***** DATASET RECORDS *****
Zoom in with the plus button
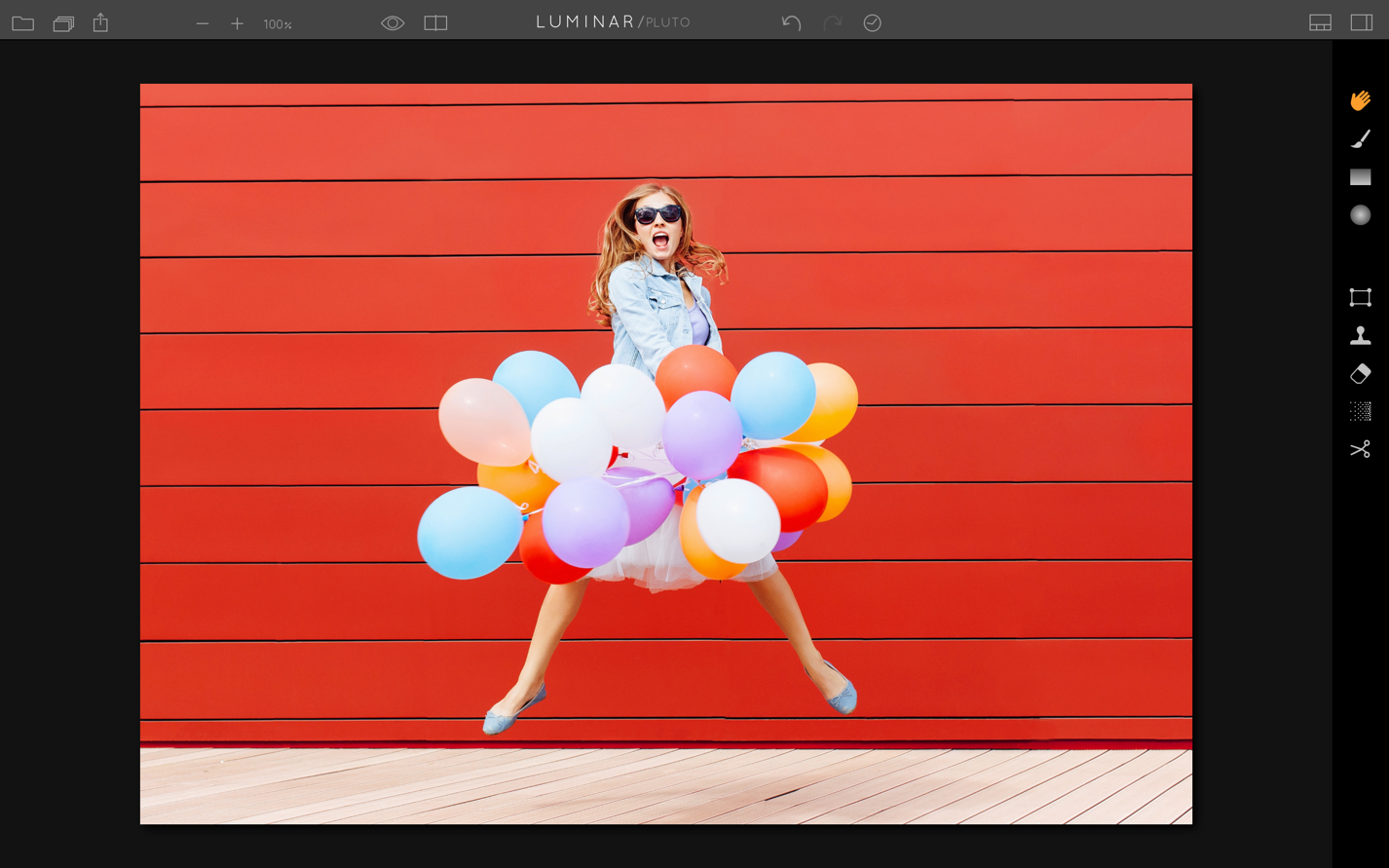 [237, 23]
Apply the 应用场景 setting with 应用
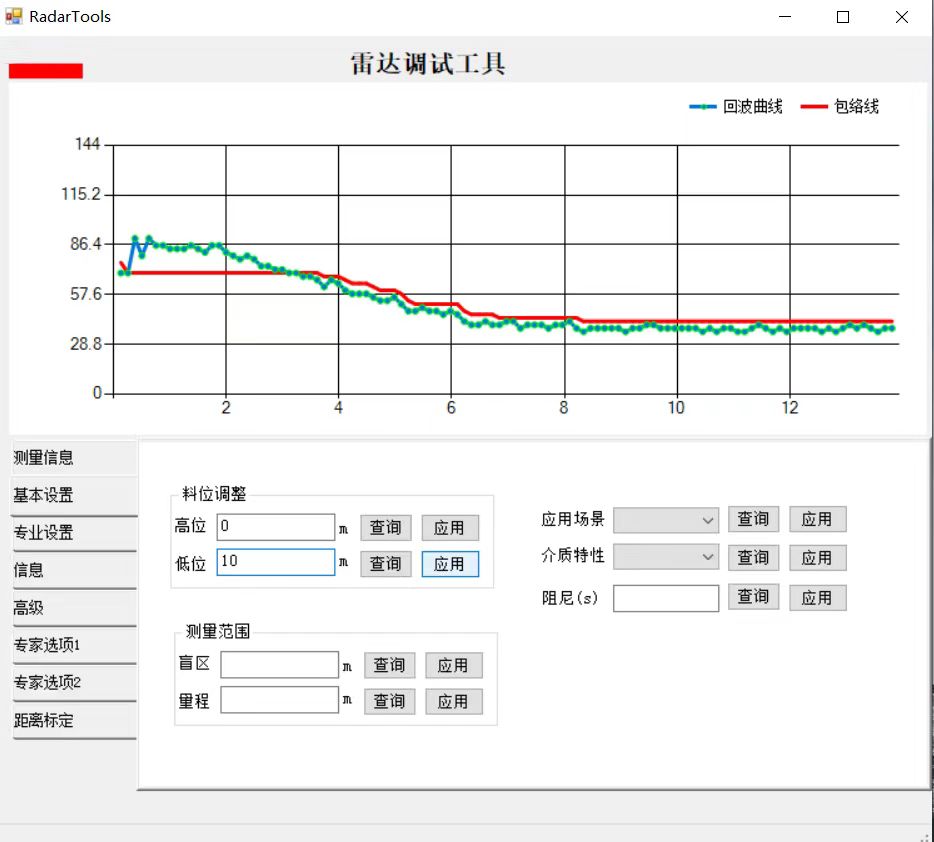Screen dimensions: 934x842 (x=817, y=519)
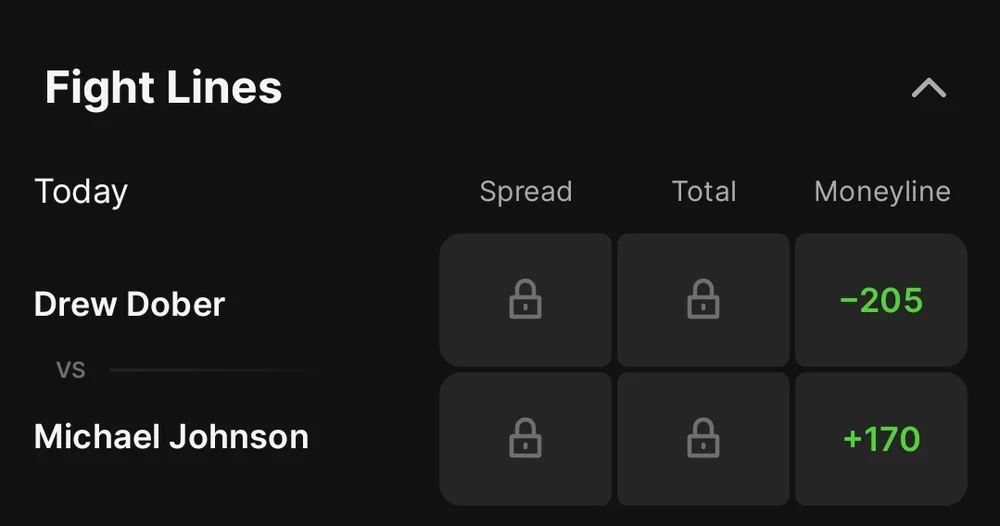Click the divider line beside vs
The height and width of the screenshot is (526, 1000).
(x=215, y=370)
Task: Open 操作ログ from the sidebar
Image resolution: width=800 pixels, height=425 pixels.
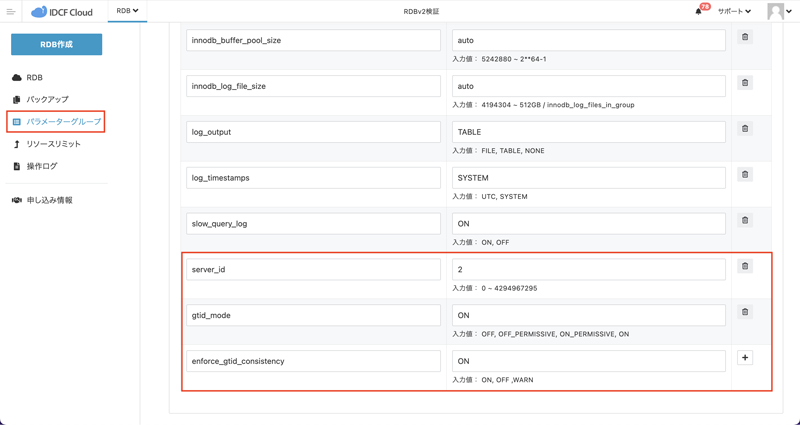Action: 41,166
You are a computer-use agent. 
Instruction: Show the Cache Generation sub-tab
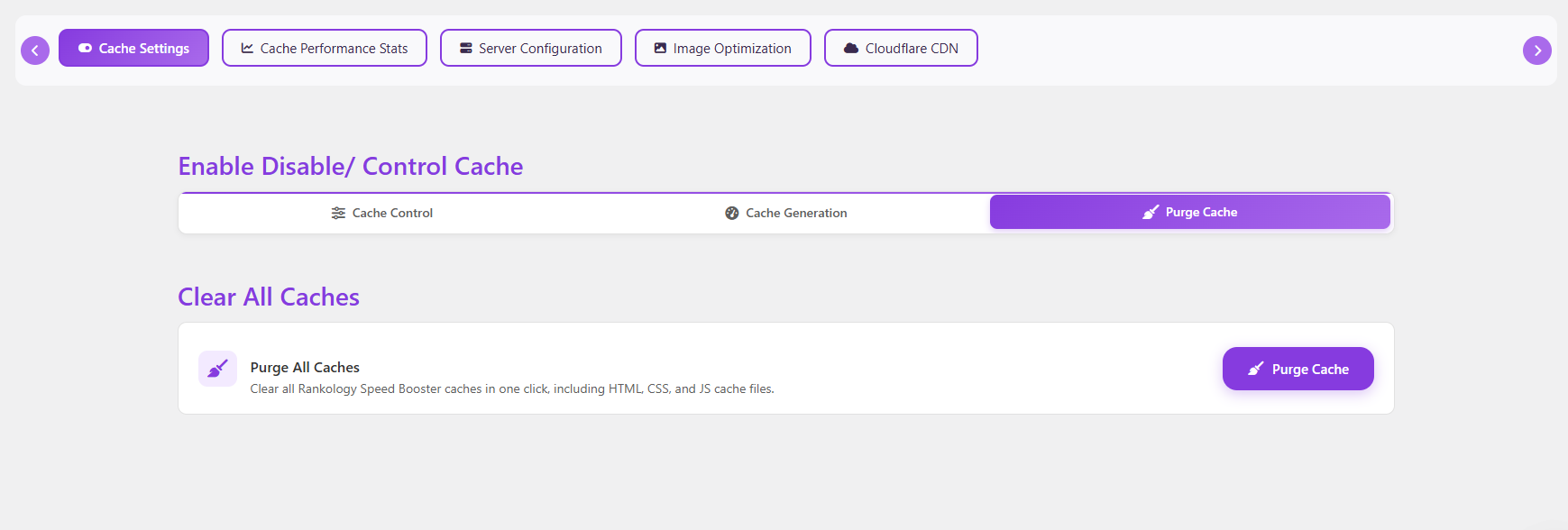click(786, 214)
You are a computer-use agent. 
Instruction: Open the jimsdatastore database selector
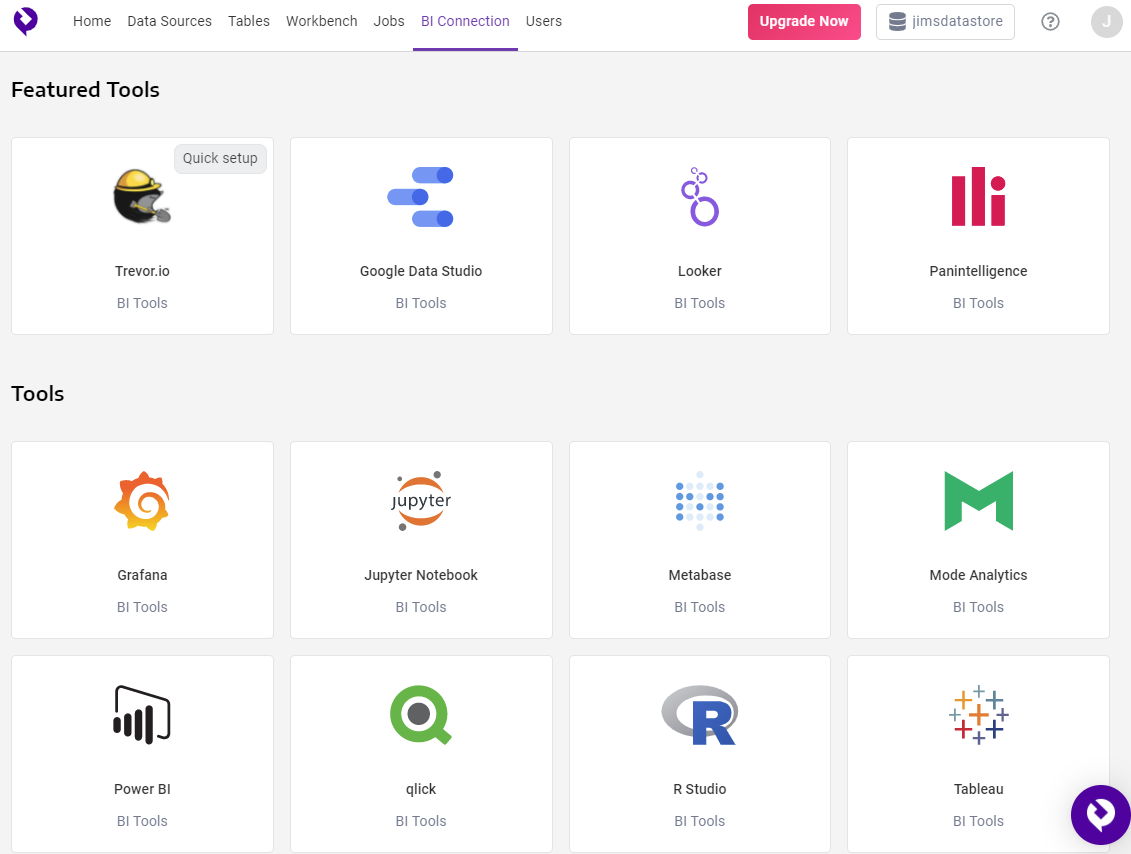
*****
**PROBLEM TO WORK ON**. Without the images, write out all of the records exactly.

**WRITTEN REPLY**.
Zoom in with the plus button
 [237, 23]
Apply the 应用场景 setting with 应用
Screen dimensions: 934x842 (x=817, y=519)
Click the divider line beside vs
The height and width of the screenshot is (526, 1000).
(x=215, y=370)
Task: Open 操作ログ from the sidebar
Image resolution: width=800 pixels, height=425 pixels.
Action: 41,166
You are a computer-use agent. 
Instruction: Show the Cache Generation sub-tab
click(786, 214)
You are a computer-use agent. 
Instruction: Open the jimsdatastore database selector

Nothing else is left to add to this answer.